BEGIN EXERCISE INPUTS

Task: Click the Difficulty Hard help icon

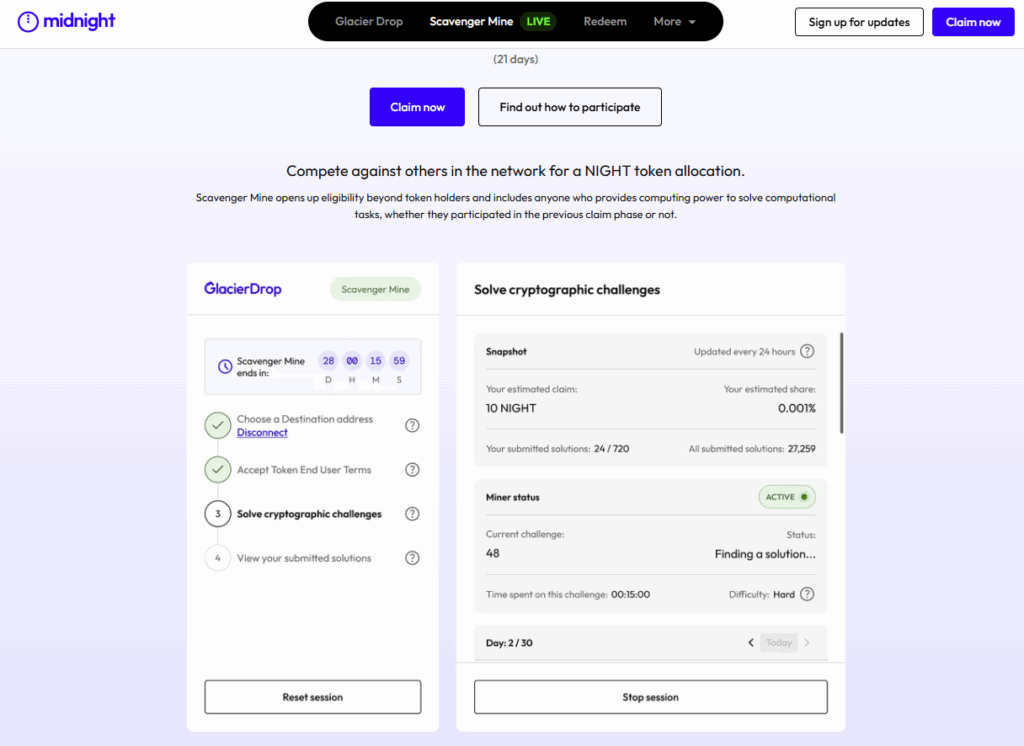Action: click(x=807, y=594)
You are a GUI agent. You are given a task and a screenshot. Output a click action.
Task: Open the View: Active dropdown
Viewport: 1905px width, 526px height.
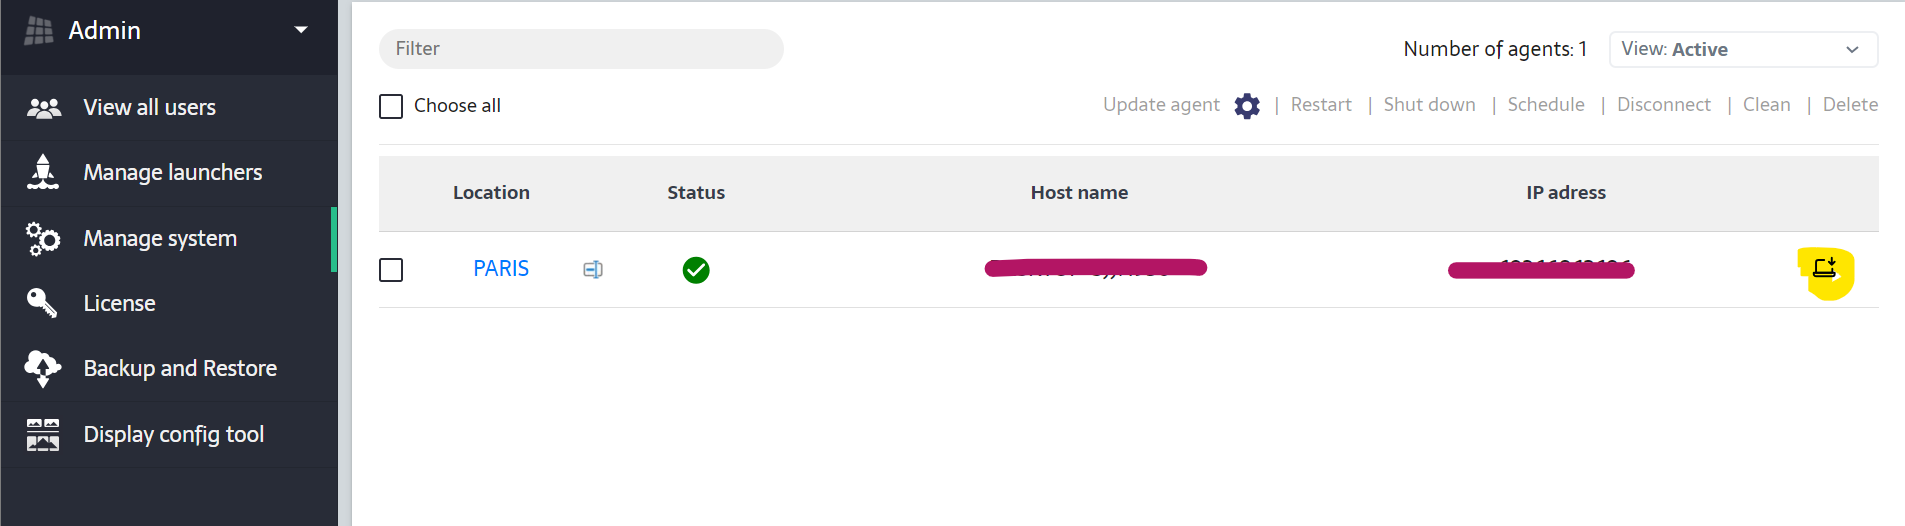click(x=1742, y=49)
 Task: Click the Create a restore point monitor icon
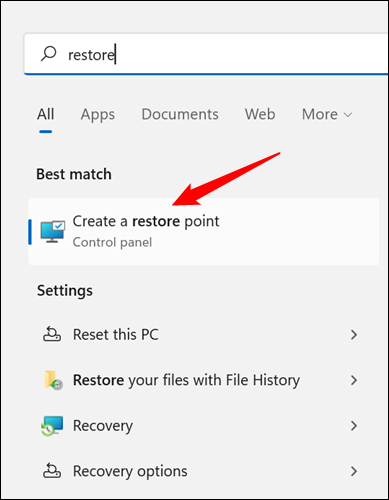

END EXERCISE INPUTS

EXERCISE OBJECTIVE
The lines wanted run from the line containing "Viewport: 1905px width, 526px height." through the end of the entries; return them exactly, both ends included, and keep pictures out.

YOUR RESPONSE
Viewport: 1905px width, 526px height.
click(x=1742, y=49)
 Task: Click the Create a restore point monitor icon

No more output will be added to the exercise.